Francia e Gran Bretagna hanno dichiarato di voler iniziare a bombardare l’Isis anche in quel Paese oltre che in Iraq. Non crediamo sia una soluzione, visti i risultati nulli, e ambigui, finora riscontrati dalla coalizione internazionale guidata dagli Usa in tale ambito. Né le bombe finora scaricate sui Paesi arabi (Iraq, Siria, Libia) hanno risolto. Anzi hanno solo alimentato l’incendio.
Dichiarazioni belliche che peraltro alcuni analisti indicano come dettate dalla volontà di togliere spazio di manovra (e di futura influenza) a Mosca, che in questi ultimi tempi sembra stia intensificando il suo sostegno ad Assad.
Una motivazione che si intersecherebbe con un’altra. L’accordo sul nucleare iraniano offre nuove opportunità per un’eventuale trattativa di pace in Siria.
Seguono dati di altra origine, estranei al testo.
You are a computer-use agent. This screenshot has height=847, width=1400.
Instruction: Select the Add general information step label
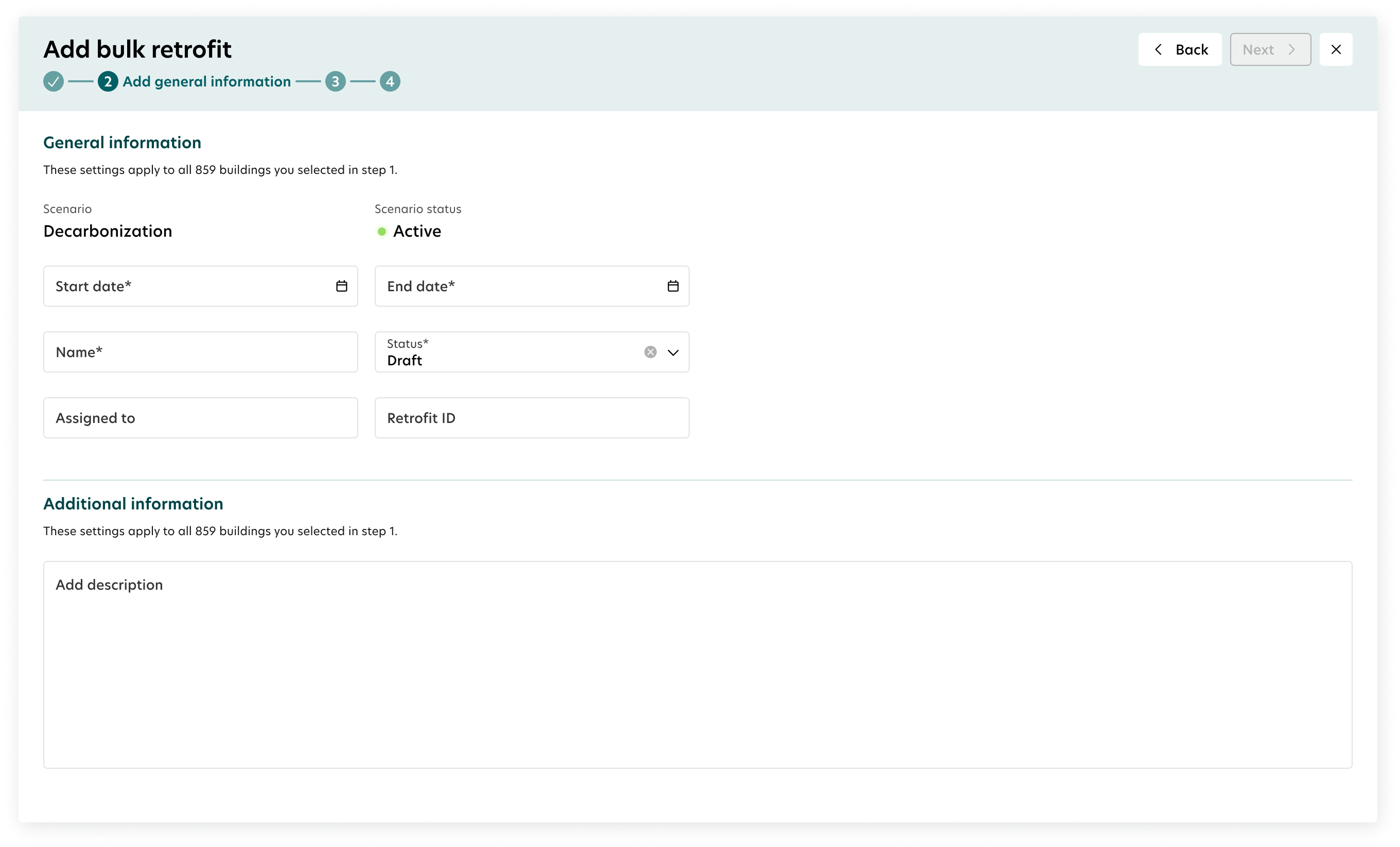tap(207, 81)
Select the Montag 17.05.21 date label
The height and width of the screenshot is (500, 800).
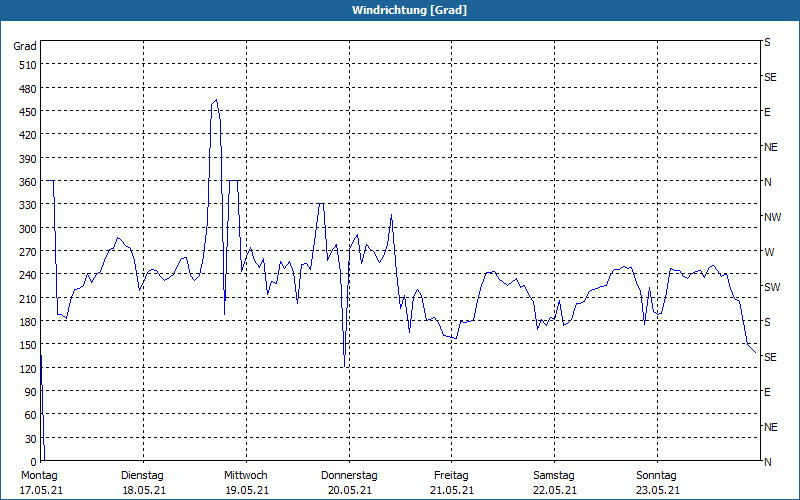pyautogui.click(x=39, y=482)
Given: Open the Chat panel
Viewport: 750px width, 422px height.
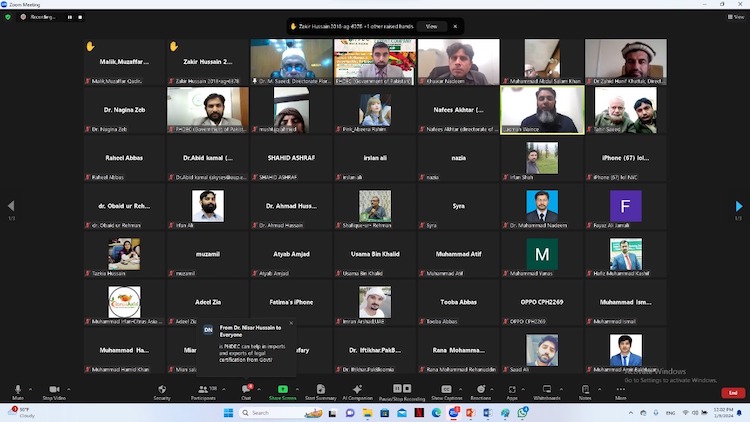Looking at the screenshot, I should pos(246,391).
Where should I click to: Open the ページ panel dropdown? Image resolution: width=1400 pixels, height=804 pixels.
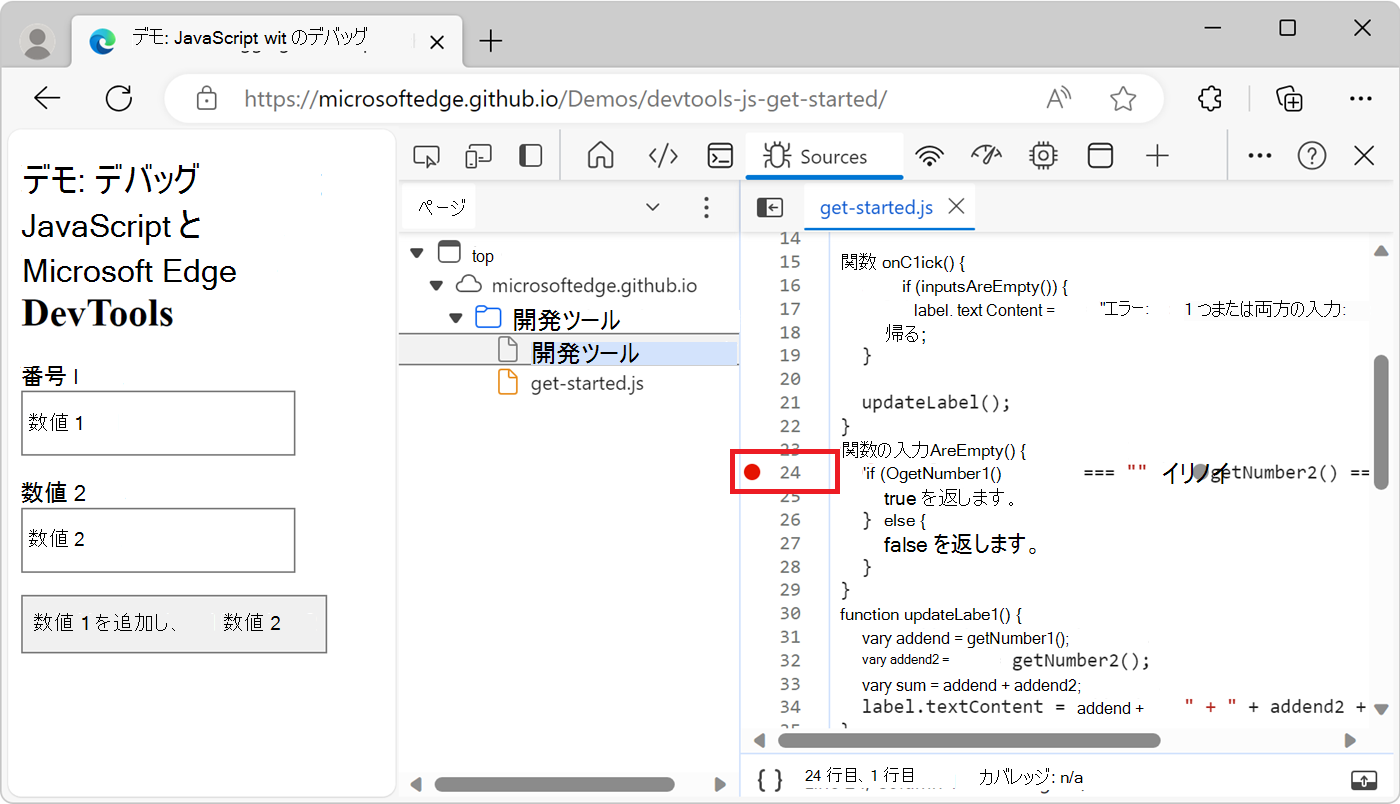tap(653, 207)
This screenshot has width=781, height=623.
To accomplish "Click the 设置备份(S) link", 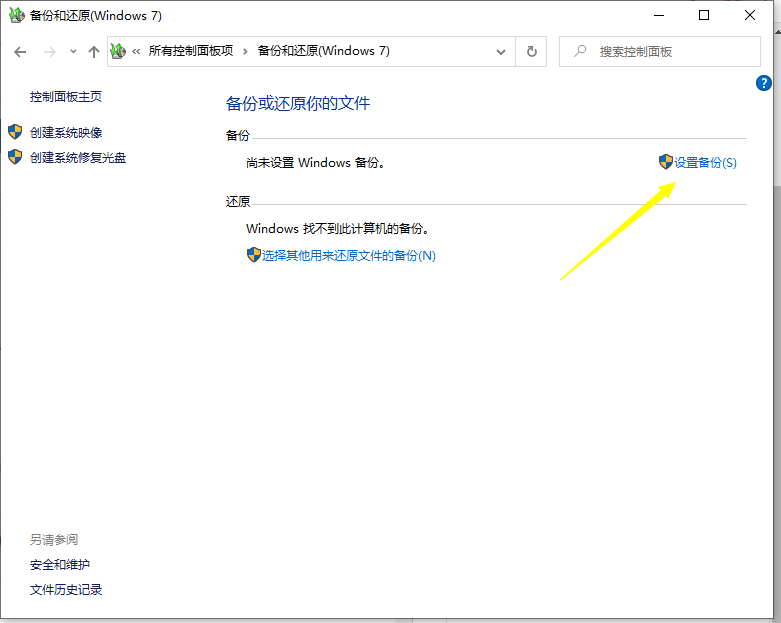I will tap(705, 162).
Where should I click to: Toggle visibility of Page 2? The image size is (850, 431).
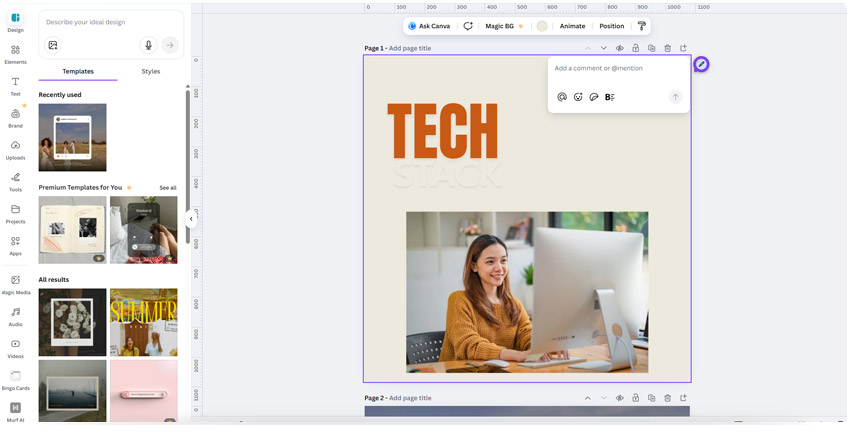(620, 398)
Con le loro dichiarazioni, e le eventuali azioni conseguenti, Francia e Inghilterra si candidano, di fatto, a partecipare da protagonisti a un ipotetico tavolo negoziale dal quale, ad oggi, risultano marginalizzati (ma il rischio di farlo saltare con tali indebite ingerenze è grande).
Infine, a margine di questo scritto, ci si consenta una constatazione. Ad oggi le sanzioni varate contro la Siria, che includono medicine e generi di prima necessità, stanno mettendo a durissima prova una popolazione già stremata (solo le istituzioni religiose riescono in qualche modo a portare sollievo).
Finché Assad resterà al potere, a quanto pare, non c’è speranza siano revocate. E la gente continuerà a morire. Tanti Aylan continueranno a perire nei loro letti o nelle loro case devastate dai bombardamenti. Dei quali non vedremo foto, perché non importerà nulla a nessuno, o quantomeno non a chi ha il potere di togliere tali restrizioni.
Si può iniziare un dibattito sulla loro revoca? È possibile, stante le fortissime resistenze di quanti agitano questa guerra per motivi geopolitici, quantomeno alleggerirle e fare in modo che non colpiscano indiscriminatamente la popolazione?
Ad oggi la questione non è neanche all’orizzonte. Contraddizioni del nuovo umanitarismo europeo che, però, nonostante le ambiguità e le derive da denunciare, potrebbe riservare sorprese.